Continue the background text on the International Criminal Court from where it stops.
* start Source document *
The International Criminal Court – Background

When people commit crimes, they have to face the retributions. Whether this be on a local or national scale, systems are put into place to ensure the wellbeing of our society. However, what if the crime is too grave? What if the crime is of a global scale? Usually, the answer to this question would be to let the United Nations take it from here. However, as the name states, their area of expertise, is that of states and countries, to ensure global cooperation within governments and leading bodies. But what if the crime is not committed by a country, but by an individual? If a crime committed is so grave, it can not be handled by the country alone, so heinous that it leaves a lasting impact on other people’s lives around the world, what do we do then?

Most people of this day and age have heard of the United Nations, an organisation whose purpose is to ensure world peace and that fundamental human rights are enforced. However, less well-known is the International Criminal Court, or the ICC for short. This independent organisation works alongside the United Nations, as a complementary jurisdictional organisation. Where the United Nations holds countries accountable for their actions, the ICC tries individuals charged with the

“Gravest crimes of concern to the international community”

these being Crimes of genocide, crimes against humanity, war crimes, and crimes of mass aggression.

On the 17th of July, 1998, the Rome Statute was adopted at a diplomatic conference in Rome, and entered into force of the 1st of July, 2002. This multilateral treaty, serving as the ICC’s governing document, states that the ICC may only investigate and prosecute the four core international crimes in situations where states are unwilling or unable to do so, meaning that they do not have the resources or would rather have a third neutral party conduct the trail.

As a judicial institution, the ICC does not have its own police force, or enforcement body, and relies on cooperation with countries to make arrests or bring criminals in to be tried. The ICC has jurisdiction in three events; when one of these crimes are committed in the territory of a state party, when the crime is committed by a national of a state party, or if it is organised by the United Nations Security Council. Seeing as the UN and ICC work side by side, it would make sense to think that all UN state parties are automatically ICC parties as well. However, as the ICC is an independent organisation, this is not the case, for example in the instance of the United States of America which was a signatory state, that subsequently withdrew its signature.
* end Source document *
* start Information shown *
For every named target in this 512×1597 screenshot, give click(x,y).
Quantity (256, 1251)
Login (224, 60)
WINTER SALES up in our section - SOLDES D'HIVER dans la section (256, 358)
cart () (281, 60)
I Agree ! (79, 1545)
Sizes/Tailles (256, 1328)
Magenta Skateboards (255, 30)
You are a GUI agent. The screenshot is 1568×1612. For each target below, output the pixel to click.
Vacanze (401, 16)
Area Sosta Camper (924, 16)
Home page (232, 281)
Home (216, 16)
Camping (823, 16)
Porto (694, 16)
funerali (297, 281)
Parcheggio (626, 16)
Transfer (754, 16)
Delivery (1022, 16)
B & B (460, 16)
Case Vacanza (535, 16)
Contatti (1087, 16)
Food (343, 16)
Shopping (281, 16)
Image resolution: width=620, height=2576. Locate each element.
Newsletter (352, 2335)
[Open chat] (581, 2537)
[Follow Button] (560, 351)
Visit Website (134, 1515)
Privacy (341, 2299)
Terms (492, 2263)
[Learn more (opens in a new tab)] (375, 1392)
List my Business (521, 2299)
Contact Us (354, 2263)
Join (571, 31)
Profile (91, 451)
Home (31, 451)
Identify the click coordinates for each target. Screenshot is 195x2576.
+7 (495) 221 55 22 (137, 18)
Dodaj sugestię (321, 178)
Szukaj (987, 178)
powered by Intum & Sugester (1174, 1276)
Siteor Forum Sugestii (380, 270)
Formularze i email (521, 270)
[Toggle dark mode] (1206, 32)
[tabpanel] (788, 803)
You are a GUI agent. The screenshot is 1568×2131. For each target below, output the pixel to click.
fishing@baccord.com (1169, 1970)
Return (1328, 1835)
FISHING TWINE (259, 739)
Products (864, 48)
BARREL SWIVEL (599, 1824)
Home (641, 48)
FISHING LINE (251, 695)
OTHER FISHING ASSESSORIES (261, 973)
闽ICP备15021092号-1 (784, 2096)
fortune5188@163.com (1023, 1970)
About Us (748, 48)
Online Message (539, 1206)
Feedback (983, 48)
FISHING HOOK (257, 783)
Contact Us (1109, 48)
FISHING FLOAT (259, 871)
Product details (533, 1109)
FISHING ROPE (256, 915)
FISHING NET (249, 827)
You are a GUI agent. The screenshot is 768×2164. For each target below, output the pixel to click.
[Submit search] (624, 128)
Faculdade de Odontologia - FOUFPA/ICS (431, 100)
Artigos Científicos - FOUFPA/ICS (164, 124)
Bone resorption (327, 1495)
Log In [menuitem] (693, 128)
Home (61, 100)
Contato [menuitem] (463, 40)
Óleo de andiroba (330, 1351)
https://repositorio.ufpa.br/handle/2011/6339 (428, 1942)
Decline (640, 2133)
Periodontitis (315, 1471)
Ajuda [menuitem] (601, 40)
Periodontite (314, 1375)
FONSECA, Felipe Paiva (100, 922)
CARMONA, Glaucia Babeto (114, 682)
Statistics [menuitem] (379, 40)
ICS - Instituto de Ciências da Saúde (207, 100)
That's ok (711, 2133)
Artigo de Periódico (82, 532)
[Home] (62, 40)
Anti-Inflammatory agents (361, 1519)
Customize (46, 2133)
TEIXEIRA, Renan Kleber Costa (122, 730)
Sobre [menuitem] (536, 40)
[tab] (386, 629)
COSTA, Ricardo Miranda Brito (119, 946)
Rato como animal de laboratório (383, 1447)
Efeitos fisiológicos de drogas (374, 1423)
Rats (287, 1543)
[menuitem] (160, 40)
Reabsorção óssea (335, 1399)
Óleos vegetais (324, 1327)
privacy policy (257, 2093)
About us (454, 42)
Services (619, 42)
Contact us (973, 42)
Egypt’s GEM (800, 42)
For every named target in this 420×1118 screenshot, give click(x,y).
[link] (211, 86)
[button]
* end Information shown *
[Task result]
The centre of the ICC, where all trials take place, is based in the heart of the Hague, the same city that holds the Netherlands’ House of Parliament, and the World Peace Palace. Therefore, the Hague is an ideal location for the International Criminal Court, where cooperation and diplomatic agreements are fostered. However, due to the recent political events in the world, there is much speculation about the ICC’s role, and whether more countries will follow America’s isolationist and nationalist actions, and withdraw their signatures. If highly influential countries like America and Russia are leaving international organisations such as there, who is to say they will stop there, or, that other countries will not follow suit?


International Criminal Courts: partners, supporters and relationships

Russia, Africa and the ICC: true opposition or personal gain?

Several countries have withdrawn their membership of the ICC on the basis of a contrast in beliefs, traditions and views of justice. Russia recently announced its withdrawal after Putin declared the ICC’s prosecuting system to be

“one-sided, inefficient and ineffective”.

He later went on to  proclaim the ICC

“failed to live up to expectations”.

On the surface Russia’s exit could be put down to a irreconcilable differences. However, upon delving deeper into the events leading up to it, a different interpretation appears.

First, in a document published late last year, the ICC announced it’s plans to review Russia’s ‘brief’ war with Georgia in 2008. As part of the review, the ICC planned to investigate possible war crimes conducted by Russian armed forces, which would scrutinise what Russia saw as a just political decision.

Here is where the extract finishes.